Can anti-terror law be used vs left-leaning groups? Depends on evidence, says Palace

Arianne Merez, ABS-CBN News

Posted at Jul 06 2020 06:04 PM

A woman raises a placard calling on legislators to scrap the proposed anti-terror bill that has drawn concern from human rights activists who fear it could be used to suppress free speech and harass those who challenge President Rodrigo Duterte, in Quezon City, June 4, 2020. Eloisa Lopez, Reuters

MANILA-- The anti-terror law can only be used against left-leaning groups if evidence proves that they are affiliated with organizations engaged in terrorism, Malacañang said Monday in light of concerns that the new law can be used to silence government critics.

Groups tagged as terrorists by the United Nations will be the first that the Philippines would classify as one too, Presidential Spokesman Harry Roque said ahead of the effectivity of the new law.

"Can the left-leaning groups be classified?
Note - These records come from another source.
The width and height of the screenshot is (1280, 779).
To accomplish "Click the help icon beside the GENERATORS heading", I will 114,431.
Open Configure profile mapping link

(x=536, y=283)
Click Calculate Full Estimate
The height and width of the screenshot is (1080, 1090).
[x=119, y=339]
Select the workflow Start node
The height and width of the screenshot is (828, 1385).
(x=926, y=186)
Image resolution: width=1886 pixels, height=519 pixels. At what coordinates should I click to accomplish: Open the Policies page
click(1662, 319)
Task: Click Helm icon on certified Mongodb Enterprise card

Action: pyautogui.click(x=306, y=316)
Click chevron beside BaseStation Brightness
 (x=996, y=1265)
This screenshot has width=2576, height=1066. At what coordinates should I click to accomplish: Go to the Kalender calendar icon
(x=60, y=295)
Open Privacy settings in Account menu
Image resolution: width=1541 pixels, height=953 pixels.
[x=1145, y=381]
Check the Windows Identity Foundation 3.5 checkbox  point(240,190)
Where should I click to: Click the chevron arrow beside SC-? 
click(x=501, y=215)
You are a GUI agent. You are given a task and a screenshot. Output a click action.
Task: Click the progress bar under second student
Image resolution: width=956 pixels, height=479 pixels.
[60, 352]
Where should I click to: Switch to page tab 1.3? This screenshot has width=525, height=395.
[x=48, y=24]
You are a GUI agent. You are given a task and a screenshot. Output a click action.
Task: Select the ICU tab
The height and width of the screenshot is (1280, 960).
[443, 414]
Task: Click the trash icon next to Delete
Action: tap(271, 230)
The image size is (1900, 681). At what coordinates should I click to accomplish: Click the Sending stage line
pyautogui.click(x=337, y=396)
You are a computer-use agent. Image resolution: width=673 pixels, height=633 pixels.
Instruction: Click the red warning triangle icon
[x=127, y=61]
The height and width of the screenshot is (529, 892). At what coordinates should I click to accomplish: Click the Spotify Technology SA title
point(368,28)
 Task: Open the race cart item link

Depende po yan sa ebidensya (It would depend on the evidence)," Roque, a former rights lawyer, said during a Palace press briefing.

"Kinakailangan mapakita na sila ay kabahagi, kaalyado ng isang grupo na naclassify na po as terrorist group," he added.

(It has to be proven that they are part or allied with a group that has already been classified as a terrorist group.)

President Rodrigo Duterte on Friday signed the law even as the country grappled with the coronavirus pandemic.

The new measure would let Duterte appoint a council that could order warrantless arrests of people it deems are terrorists. 

It also allows for up to 24 days of detention without charge, which the government argues is necessary to combat long-running communist and Islamist insurgencies.

The law is being challenged at the Supreme Court due to fears that it could be used to silence government critics.

Roque however noted that it is "expressly provided" in the law that criticism is not prohibited.

On Saturday, 11 anti-terror law protesters were arrested in Laguna.